Bitcoin’s recent surge has reignited optimism about the potential of the blockchain technology that supports cryptocurrencies, sparking visions of a future where it revolutionizes industries like real estate, bond markets, and more.
One of the key trends this year is tokenization—the process of creating digital versions of physical assets on a blockchain. This concept has become a buzzword in both traditional and crypto finance sectors. The excitement is reminiscent of past enthusiasm surrounding blockchain applications, such as using it to track supply chains or digitize stocks, ideas that ultimately failed to meet expectations.
For years, tokenization of real-world assets, beyond stablecoins, has struggled to gain momentum. Only around 67,530 entities—primarily institutional investors—hold tokenized assets outside of stablecoins, representing a minuscule 0.003% of the global asset value. Many companies working in the space are on the verge of collapse, according to Opimas research.
A key factor in this struggle has been the US regulatory environment, which has been unfavorable to crypto and blockchain ventures. For years, regulators warned banks to avoid the risks associated with crypto, lumping tokenized assets with cryptocurrencies that they deemed to be inherently risky. As a result, financial institutions largely stayed away from blockchain-based innovations, focusing instead on other areas like artificial intelligence.
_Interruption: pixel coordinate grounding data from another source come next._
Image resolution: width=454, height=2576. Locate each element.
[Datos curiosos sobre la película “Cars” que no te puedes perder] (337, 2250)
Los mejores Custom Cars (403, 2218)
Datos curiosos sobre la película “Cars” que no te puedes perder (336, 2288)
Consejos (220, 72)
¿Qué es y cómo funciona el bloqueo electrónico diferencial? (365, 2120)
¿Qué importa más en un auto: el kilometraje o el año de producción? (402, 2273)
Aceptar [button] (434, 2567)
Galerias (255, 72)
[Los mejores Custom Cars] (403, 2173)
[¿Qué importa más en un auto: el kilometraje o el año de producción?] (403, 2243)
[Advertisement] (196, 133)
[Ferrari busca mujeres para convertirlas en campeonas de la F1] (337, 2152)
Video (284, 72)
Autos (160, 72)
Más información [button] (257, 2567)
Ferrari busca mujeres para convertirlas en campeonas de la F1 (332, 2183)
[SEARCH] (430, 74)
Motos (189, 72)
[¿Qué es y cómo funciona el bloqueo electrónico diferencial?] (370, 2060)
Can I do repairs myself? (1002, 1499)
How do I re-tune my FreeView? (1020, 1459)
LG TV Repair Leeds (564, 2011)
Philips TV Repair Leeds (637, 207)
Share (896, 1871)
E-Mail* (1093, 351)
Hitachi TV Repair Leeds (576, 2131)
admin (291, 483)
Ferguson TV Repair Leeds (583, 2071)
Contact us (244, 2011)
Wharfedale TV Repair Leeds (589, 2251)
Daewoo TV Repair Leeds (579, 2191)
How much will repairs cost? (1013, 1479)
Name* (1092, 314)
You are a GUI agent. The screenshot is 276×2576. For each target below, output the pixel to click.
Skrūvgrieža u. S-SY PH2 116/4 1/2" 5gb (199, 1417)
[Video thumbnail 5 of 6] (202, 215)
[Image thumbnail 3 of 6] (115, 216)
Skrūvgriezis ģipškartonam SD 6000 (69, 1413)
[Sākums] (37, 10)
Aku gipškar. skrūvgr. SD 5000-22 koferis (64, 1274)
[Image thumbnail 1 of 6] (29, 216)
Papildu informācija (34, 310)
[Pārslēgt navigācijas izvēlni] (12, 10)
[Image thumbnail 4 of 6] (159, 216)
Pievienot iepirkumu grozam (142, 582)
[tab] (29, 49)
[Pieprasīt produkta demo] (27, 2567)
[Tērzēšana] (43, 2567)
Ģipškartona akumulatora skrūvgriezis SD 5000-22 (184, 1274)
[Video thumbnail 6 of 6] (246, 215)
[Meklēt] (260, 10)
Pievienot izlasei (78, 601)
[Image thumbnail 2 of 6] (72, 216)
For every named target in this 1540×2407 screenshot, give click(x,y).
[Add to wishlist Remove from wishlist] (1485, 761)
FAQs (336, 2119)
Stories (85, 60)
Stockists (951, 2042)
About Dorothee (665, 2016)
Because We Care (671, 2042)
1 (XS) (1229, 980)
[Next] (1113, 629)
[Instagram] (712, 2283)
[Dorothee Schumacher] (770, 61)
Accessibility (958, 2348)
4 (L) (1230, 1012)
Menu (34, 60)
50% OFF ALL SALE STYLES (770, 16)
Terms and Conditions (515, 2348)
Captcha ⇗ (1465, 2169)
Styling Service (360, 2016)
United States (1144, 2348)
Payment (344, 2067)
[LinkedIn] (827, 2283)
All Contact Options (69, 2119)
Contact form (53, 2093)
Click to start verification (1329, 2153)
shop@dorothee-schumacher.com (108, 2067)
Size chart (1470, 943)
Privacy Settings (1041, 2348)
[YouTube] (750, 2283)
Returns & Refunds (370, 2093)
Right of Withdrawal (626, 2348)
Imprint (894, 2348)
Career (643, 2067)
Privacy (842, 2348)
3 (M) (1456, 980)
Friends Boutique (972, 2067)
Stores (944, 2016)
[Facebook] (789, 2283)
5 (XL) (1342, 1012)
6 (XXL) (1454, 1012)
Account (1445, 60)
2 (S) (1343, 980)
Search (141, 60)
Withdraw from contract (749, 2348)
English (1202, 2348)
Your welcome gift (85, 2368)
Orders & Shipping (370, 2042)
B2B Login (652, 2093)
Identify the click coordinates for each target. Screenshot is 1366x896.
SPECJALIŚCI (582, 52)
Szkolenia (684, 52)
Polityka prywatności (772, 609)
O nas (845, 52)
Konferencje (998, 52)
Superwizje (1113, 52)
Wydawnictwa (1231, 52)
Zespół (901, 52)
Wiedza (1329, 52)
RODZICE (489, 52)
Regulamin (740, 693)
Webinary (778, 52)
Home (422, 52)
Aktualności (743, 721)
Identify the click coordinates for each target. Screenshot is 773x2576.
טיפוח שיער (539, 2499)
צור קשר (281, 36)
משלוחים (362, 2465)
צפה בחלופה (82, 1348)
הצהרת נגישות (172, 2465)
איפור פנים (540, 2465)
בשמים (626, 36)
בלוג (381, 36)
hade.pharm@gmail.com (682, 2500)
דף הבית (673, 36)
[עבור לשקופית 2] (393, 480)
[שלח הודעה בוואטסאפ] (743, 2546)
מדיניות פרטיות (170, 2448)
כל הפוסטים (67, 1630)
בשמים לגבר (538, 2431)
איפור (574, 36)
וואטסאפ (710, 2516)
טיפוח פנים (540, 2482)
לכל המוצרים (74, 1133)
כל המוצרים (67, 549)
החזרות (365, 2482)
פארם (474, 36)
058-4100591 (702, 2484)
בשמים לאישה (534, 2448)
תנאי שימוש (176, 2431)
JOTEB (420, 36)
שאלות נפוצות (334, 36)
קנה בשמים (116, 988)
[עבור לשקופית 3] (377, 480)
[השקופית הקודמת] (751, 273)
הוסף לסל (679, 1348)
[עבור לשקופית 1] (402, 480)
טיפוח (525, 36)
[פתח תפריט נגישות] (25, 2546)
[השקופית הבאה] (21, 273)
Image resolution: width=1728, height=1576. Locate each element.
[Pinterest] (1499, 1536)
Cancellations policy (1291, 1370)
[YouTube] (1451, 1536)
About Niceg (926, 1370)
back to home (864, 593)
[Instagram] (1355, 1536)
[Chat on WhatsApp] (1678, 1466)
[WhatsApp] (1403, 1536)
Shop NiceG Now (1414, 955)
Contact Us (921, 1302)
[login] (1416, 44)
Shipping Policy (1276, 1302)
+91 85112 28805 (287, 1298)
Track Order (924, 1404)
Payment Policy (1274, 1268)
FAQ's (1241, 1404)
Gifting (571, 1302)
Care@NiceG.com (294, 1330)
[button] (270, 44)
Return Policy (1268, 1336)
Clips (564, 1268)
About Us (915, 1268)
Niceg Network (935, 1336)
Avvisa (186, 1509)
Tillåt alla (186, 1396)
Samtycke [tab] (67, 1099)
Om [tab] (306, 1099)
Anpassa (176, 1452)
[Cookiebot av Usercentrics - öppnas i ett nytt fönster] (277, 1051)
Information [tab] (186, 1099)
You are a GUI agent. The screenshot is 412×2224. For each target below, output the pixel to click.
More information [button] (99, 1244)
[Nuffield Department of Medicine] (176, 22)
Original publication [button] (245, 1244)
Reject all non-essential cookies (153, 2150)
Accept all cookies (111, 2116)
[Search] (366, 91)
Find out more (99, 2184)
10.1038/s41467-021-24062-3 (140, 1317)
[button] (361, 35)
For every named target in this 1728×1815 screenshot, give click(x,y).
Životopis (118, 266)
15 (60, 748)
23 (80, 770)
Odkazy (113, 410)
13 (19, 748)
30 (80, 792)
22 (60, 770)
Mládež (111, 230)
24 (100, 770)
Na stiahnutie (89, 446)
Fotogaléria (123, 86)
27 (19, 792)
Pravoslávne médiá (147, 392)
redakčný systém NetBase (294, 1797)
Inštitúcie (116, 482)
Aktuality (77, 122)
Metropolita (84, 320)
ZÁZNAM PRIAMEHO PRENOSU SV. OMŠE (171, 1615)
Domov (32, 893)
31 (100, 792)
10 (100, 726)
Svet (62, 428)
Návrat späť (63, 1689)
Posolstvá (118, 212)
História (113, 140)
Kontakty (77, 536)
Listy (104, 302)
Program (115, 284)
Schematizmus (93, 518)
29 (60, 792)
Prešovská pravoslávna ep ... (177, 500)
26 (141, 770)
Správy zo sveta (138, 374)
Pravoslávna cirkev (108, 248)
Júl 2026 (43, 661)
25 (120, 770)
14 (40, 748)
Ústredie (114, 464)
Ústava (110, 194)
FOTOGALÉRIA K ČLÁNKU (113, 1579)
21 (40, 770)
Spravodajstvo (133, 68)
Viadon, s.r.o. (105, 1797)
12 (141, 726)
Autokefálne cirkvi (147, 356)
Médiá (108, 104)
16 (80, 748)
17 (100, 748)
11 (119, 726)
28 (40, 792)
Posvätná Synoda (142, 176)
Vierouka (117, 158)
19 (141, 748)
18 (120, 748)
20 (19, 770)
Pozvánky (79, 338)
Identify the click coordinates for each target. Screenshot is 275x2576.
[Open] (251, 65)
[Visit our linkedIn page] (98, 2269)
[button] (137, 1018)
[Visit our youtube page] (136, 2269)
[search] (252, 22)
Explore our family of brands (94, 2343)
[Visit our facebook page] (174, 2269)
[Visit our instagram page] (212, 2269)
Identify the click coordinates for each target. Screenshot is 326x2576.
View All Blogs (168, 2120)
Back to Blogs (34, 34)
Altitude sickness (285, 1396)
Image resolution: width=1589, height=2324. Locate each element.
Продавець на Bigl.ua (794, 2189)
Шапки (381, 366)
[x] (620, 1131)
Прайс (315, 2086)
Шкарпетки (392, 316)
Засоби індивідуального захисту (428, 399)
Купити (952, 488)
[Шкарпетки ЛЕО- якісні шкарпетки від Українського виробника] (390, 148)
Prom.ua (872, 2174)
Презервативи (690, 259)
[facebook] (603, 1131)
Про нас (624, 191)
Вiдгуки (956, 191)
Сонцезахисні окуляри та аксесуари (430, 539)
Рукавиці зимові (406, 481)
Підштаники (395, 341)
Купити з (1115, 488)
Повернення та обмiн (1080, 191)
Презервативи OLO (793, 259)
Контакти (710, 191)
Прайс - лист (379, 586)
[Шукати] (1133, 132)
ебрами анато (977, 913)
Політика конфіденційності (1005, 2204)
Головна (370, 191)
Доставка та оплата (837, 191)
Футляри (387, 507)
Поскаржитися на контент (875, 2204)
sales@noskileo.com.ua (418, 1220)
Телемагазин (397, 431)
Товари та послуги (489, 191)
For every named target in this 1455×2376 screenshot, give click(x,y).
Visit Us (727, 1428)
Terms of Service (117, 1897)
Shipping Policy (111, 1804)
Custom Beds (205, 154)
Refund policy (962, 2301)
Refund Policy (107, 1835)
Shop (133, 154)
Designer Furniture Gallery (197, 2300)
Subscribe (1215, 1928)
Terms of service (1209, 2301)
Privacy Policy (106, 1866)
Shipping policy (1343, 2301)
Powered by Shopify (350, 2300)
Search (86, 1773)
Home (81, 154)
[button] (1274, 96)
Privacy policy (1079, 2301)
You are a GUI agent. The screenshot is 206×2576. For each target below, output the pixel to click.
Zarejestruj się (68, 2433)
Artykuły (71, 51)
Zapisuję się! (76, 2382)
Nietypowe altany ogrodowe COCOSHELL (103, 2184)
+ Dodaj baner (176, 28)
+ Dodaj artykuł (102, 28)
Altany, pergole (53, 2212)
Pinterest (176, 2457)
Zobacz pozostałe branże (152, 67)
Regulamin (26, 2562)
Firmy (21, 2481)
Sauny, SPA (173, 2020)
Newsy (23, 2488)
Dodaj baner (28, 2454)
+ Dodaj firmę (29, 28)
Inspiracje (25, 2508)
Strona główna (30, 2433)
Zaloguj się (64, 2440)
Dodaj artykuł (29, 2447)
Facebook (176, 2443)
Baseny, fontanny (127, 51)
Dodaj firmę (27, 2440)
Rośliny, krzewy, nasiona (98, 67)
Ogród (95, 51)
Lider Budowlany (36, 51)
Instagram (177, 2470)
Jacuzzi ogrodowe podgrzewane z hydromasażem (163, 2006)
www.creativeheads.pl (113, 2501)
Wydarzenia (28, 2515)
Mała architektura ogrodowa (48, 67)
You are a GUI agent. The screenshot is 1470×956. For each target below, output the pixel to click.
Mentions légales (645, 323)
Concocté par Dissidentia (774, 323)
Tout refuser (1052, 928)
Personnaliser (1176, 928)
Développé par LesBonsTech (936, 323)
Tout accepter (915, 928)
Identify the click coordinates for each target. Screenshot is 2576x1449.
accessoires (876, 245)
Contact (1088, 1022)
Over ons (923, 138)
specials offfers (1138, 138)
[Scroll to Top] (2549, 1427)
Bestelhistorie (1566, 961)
However, change is underway. With President-elect Donald Trump’s push for a more crypto-friendly regulatory approach, and BlackRock—the world’s largest asset manager—launching a tokenized money-market fund this year, others are beginning to follow suit.
“The landscape has shifted,” said Charlie You, co-founder of rwa.xyz. “Many players who were once hesitant are now accelerating their plans.”
A growing number of financial institutions are embracing tokenization. Visa launched a platform in October allowing banks to issue fiat-backed tokens. Tether, a major stablecoin issuer, followed suit with its own tokenization platform in November. The same month, Mastercard announced that it had integrated its token network with JPMorgan Chase’s Kinexys platform, which settles cross-border transactions on a blockchain. The system already processes around $2 billion in daily transactions, and Mastercard anticipates widespread adoption.
This shift signals a broader trend that could unlock new business models. Raj Dhamodharan, EVP of blockchain and digital assets at Mastercard, believes tokenization is here to stay. The rise of tokenized funds, especially those investing in US Treasuries, is also on the horizon. According to Boston Consulting Group, tokenized fund assets could reach $600 billion by 2030, up from around $2 billion today. The Commodity Futures Trading Commission is even exploring new guidelines for tokenized assets as collateral.
Proponents argue that tokenization can boost liquidity, reduce costs, and speed up transactions, making assets more accessible to a broader range of investors.